In the excerpt about Superbike homologation, how many orders did Honda receive on the first day?

EXCERPTED PASSAGE:
===============
But even Honda had their doubts about being able to sell 1000 RC30s. Aika-san, who'd supported McLaughlin at the FIM and championed the Superbike cause within the company, announced with some trepidation that the order book would be opened. They received 5,000 orders on the first day.

Production was hastily doubled, the first 1,000 bikes being earmarked for Japan and other prospective purchasers going into a ballot. At least there was no doubt about Honda producing the required number of bikes for homologation. When it came to Ducati McLaughlin had his doubts and said so. Loudly.

Ducati's brilliant designer Massimo Bordi had produced a new fuel-injected four-valve-head motor for Ducati's new owners Cagiva. He got permission to build the 200 homologation machines, but with the warning that his job was on the line if they didn't sell. McLaughlin's view that Northern Italy--especially Bologna--was run by the communists was shaped by experiences in the family's Ducati dealership. 'Capitalist-running-dog Americans got engines that self-destructed the first time they were started,' he says, with only a trace of exaggeration, 'and then they took eight months to supply spares.' He announced that he and Debarle would be arriving one morning to inspect production of the new bike. An unplanned bout of partying at Virginio Ferrari's meant that they had to make a few excuses, and eventually turned up at 6.30pm to find the whole of the sales department formed up outside the factory. Bordi hadn't let them see the bike yet. With exquisite manners Bordi then proceeded to torture his visitors with an extended tour of the factory: he showed them crankcases, he showed them pistons, he showed them everything but what they had come to see. The fact that Debarle was in plaster and on crutches only added to the torture. Eventually the visitors--not the sales department--were ushered through a locked door and the sheets were theatrically removed from two bikes. There were the prototype Ducati 851s with white-painted frames and the word 'Superbike' on the fairing. Debarle broke into tears and there was much Latin arm-waving and hugging. The World Superbike Championship really was going to happen.
===============
EXTRACTED DATA:
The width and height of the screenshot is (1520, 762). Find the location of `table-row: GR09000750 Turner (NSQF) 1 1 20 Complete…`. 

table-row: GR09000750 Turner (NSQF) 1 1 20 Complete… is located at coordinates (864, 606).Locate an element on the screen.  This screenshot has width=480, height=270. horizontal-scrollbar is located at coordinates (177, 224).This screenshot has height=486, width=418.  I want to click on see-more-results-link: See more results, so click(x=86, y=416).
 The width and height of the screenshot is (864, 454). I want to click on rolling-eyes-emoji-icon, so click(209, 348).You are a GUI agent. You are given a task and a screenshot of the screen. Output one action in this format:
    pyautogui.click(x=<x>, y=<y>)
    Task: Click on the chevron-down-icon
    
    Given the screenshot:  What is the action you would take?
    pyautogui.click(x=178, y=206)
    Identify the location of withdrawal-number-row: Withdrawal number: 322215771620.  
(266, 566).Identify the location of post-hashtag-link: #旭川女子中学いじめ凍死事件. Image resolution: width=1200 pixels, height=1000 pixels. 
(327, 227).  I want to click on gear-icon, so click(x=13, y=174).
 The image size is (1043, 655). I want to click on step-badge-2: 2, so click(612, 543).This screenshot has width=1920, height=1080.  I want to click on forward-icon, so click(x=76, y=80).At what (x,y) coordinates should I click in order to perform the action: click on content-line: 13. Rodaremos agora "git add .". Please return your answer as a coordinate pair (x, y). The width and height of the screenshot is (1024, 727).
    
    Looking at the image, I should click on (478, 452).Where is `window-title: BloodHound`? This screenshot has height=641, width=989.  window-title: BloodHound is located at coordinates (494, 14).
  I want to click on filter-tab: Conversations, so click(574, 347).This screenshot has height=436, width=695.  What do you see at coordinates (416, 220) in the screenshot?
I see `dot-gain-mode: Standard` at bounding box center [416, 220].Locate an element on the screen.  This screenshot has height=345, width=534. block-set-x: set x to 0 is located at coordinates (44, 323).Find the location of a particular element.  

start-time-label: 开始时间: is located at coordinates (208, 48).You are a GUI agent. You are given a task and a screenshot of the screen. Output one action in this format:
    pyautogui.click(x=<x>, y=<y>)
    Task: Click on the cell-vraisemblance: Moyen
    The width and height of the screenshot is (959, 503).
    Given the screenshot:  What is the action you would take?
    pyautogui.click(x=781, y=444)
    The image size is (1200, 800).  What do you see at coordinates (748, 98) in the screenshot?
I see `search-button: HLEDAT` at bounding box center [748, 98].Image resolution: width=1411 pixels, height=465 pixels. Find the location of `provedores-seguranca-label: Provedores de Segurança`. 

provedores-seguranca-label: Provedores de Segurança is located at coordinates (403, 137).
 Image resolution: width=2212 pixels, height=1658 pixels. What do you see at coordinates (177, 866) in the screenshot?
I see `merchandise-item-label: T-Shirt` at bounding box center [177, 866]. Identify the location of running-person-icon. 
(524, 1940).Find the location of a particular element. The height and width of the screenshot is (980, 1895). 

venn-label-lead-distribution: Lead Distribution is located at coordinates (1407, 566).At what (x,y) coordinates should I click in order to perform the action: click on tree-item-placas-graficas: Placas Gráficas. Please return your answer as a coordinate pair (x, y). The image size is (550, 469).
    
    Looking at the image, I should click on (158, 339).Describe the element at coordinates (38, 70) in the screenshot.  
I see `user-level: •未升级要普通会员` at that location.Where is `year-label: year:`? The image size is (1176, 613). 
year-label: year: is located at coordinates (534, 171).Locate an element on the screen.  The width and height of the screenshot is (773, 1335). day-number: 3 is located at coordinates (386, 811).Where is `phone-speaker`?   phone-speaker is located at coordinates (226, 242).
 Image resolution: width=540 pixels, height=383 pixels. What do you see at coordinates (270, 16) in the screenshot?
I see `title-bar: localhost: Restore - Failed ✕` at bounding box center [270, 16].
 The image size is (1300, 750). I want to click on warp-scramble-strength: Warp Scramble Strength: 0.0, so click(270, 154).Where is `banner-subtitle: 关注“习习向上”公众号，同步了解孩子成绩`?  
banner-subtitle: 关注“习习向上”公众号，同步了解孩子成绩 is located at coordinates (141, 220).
===============
SOLUTION: 5,000 orders